# HOW TO COMPLETE THIS TASK
Would you please write out every record exactly?

# EXERCISE INPUTS
★ ★ ★

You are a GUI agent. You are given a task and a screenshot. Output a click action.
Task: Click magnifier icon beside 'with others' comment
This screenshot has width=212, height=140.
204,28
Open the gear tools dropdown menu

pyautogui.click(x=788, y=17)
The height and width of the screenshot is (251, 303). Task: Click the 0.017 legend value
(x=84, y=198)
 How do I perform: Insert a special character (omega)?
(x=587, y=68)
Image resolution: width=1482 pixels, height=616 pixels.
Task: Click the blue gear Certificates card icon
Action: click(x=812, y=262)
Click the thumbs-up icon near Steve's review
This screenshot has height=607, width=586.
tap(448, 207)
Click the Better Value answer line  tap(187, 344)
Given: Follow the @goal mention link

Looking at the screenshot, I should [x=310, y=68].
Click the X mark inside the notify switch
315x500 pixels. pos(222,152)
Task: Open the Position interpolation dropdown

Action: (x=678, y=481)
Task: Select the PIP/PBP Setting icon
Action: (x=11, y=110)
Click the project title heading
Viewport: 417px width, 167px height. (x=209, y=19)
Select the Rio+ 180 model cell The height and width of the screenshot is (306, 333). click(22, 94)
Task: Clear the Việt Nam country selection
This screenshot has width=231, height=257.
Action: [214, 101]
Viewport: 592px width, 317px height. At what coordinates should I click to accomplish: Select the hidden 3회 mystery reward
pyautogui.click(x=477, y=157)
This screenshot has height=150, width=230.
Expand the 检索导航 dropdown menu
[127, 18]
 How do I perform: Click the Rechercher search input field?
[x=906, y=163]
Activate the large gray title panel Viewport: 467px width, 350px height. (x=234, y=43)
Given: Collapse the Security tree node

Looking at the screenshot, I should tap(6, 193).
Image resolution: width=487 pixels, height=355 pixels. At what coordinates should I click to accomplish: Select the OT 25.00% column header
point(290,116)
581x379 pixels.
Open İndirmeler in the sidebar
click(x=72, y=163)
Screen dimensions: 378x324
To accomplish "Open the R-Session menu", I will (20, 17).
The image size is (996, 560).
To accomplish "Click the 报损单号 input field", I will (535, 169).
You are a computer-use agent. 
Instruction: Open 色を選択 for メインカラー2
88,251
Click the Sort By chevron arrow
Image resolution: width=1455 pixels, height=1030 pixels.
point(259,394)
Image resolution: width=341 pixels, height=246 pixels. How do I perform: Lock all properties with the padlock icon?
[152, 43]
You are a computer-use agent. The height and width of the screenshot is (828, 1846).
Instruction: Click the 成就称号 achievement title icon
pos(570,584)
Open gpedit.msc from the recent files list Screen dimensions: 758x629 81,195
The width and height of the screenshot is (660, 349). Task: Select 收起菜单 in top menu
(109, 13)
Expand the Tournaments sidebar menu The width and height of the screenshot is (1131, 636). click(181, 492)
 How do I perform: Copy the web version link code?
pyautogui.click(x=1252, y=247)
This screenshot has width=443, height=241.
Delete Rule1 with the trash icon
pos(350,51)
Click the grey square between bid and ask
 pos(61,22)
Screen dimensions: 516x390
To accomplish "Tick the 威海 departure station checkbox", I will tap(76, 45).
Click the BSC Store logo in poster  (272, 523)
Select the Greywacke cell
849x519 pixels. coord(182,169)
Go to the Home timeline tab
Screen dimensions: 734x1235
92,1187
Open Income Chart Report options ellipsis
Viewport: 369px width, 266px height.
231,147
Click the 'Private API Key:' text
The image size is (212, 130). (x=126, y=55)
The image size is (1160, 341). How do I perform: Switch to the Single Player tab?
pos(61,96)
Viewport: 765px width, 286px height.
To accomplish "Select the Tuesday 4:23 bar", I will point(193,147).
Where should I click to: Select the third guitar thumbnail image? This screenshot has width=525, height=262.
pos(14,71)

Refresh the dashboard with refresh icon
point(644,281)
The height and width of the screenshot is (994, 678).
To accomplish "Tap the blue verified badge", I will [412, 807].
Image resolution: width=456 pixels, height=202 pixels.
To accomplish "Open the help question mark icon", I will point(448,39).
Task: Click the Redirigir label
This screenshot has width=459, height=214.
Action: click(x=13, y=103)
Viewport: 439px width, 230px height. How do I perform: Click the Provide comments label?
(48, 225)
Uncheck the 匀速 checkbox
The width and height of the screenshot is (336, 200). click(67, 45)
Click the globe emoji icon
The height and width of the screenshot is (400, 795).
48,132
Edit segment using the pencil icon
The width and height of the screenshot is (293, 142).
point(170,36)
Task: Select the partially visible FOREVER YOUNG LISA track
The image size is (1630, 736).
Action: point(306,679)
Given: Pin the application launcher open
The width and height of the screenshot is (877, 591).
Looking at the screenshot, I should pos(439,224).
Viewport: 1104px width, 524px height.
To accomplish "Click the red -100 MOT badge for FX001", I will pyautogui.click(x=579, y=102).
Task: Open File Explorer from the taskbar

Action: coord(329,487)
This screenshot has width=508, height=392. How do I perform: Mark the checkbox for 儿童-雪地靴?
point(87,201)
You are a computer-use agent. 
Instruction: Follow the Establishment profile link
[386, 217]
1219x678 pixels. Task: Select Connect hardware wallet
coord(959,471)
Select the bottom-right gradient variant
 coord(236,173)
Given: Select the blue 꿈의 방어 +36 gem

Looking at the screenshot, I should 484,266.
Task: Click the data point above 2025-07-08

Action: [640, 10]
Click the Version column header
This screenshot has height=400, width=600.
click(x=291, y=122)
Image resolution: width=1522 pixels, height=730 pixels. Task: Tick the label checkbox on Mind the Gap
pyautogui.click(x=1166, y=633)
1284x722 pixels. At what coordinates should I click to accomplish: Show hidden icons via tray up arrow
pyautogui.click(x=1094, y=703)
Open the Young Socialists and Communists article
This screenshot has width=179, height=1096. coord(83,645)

★ ★ ★

# ANSWER SPACE
You are a GUI agent. You are given a task and a screenshot. Output a click action.
Task: Click magnifier icon beside 'with others' comment
This screenshot has width=212, height=140.
204,28
Open the gear tools dropdown menu

pyautogui.click(x=788, y=17)
The height and width of the screenshot is (251, 303). Task: Click the 0.017 legend value
(x=84, y=198)
 How do I perform: Insert a special character (omega)?
(x=587, y=68)
Image resolution: width=1482 pixels, height=616 pixels.
Task: Click the blue gear Certificates card icon
Action: click(x=812, y=262)
Click the thumbs-up icon near Steve's review
This screenshot has height=607, width=586.
tap(448, 207)
Click the Better Value answer line  tap(187, 344)
Given: Follow the @goal mention link

Looking at the screenshot, I should [x=310, y=68].
Click the X mark inside the notify switch
315x500 pixels. pos(222,152)
Task: Open the Position interpolation dropdown

Action: (x=678, y=481)
Task: Select the PIP/PBP Setting icon
Action: (x=11, y=110)
Click the project title heading
Viewport: 417px width, 167px height. (x=209, y=19)
Select the Rio+ 180 model cell The height and width of the screenshot is (306, 333). click(22, 94)
Task: Clear the Việt Nam country selection
This screenshot has width=231, height=257.
Action: [214, 101]
Viewport: 592px width, 317px height. At what coordinates should I click to accomplish: Select the hidden 3회 mystery reward
pyautogui.click(x=477, y=157)
This screenshot has height=150, width=230.
Expand the 检索导航 dropdown menu
[127, 18]
 How do I perform: Click the Rechercher search input field?
[x=906, y=163]
Activate the large gray title panel Viewport: 467px width, 350px height. (x=234, y=43)
Given: Collapse the Security tree node

Looking at the screenshot, I should tap(6, 193).
Image resolution: width=487 pixels, height=355 pixels. At what coordinates should I click to accomplish: Select the OT 25.00% column header
point(290,116)
581x379 pixels.
Open İndirmeler in the sidebar
click(x=72, y=163)
Screen dimensions: 378x324
To accomplish "Open the R-Session menu", I will (20, 17).
The image size is (996, 560).
To accomplish "Click the 报损单号 input field", I will (535, 169).
You are a computer-use agent. 
Instruction: Open 色を選択 for メインカラー2
88,251
Click the Sort By chevron arrow
Image resolution: width=1455 pixels, height=1030 pixels.
point(259,394)
Image resolution: width=341 pixels, height=246 pixels. How do I perform: Lock all properties with the padlock icon?
[152, 43]
You are a computer-use agent. The height and width of the screenshot is (828, 1846).
Instruction: Click the 成就称号 achievement title icon
pos(570,584)
Open gpedit.msc from the recent files list Screen dimensions: 758x629 81,195
The width and height of the screenshot is (660, 349). Task: Select 收起菜单 in top menu
(109, 13)
Expand the Tournaments sidebar menu The width and height of the screenshot is (1131, 636). click(181, 492)
 How do I perform: Copy the web version link code?
pyautogui.click(x=1252, y=247)
This screenshot has width=443, height=241.
Delete Rule1 with the trash icon
pos(350,51)
Click the grey square between bid and ask
 pos(61,22)
Screen dimensions: 516x390
To accomplish "Tick the 威海 departure station checkbox", I will tap(76, 45).
Click the BSC Store logo in poster  (272, 523)
Select the Greywacke cell
849x519 pixels. coord(182,169)
Go to the Home timeline tab
Screen dimensions: 734x1235
92,1187
Open Income Chart Report options ellipsis
Viewport: 369px width, 266px height.
231,147
Click the 'Private API Key:' text
The image size is (212, 130). (x=126, y=55)
The image size is (1160, 341). How do I perform: Switch to the Single Player tab?
pos(61,96)
Viewport: 765px width, 286px height.
To accomplish "Select the Tuesday 4:23 bar", I will point(193,147).
Where should I click to: Select the third guitar thumbnail image? This screenshot has width=525, height=262.
pos(14,71)

Refresh the dashboard with refresh icon
point(644,281)
The height and width of the screenshot is (994, 678).
To accomplish "Tap the blue verified badge", I will [412, 807].
Image resolution: width=456 pixels, height=202 pixels.
To accomplish "Open the help question mark icon", I will point(448,39).
Task: Click the Redirigir label
This screenshot has width=459, height=214.
Action: click(x=13, y=103)
Viewport: 439px width, 230px height. How do I perform: Click the Provide comments label?
(48, 225)
Uncheck the 匀速 checkbox
The width and height of the screenshot is (336, 200). click(67, 45)
Click the globe emoji icon
The height and width of the screenshot is (400, 795).
48,132
Edit segment using the pencil icon
The width and height of the screenshot is (293, 142).
point(170,36)
Task: Select the partially visible FOREVER YOUNG LISA track
The image size is (1630, 736).
Action: point(306,679)
Given: Pin the application launcher open
The width and height of the screenshot is (877, 591).
Looking at the screenshot, I should pos(439,224).
Viewport: 1104px width, 524px height.
To accomplish "Click the red -100 MOT badge for FX001", I will pyautogui.click(x=579, y=102).
Task: Open File Explorer from the taskbar

Action: coord(329,487)
This screenshot has width=508, height=392. How do I perform: Mark the checkbox for 儿童-雪地靴?
point(87,201)
You are a computer-use agent. 
Instruction: Follow the Establishment profile link
[386, 217]
1219x678 pixels. Task: Select Connect hardware wallet
coord(959,471)
Select the bottom-right gradient variant
 coord(236,173)
Given: Select the blue 꿈의 방어 +36 gem

Looking at the screenshot, I should 484,266.
Task: Click the data point above 2025-07-08

Action: [640, 10]
Click the Version column header
This screenshot has height=400, width=600.
click(x=291, y=122)
Image resolution: width=1522 pixels, height=730 pixels. Task: Tick the label checkbox on Mind the Gap
pyautogui.click(x=1166, y=633)
1284x722 pixels. At what coordinates should I click to accomplish: Show hidden icons via tray up arrow
pyautogui.click(x=1094, y=703)
Open the Young Socialists and Communists article
This screenshot has width=179, height=1096. coord(83,645)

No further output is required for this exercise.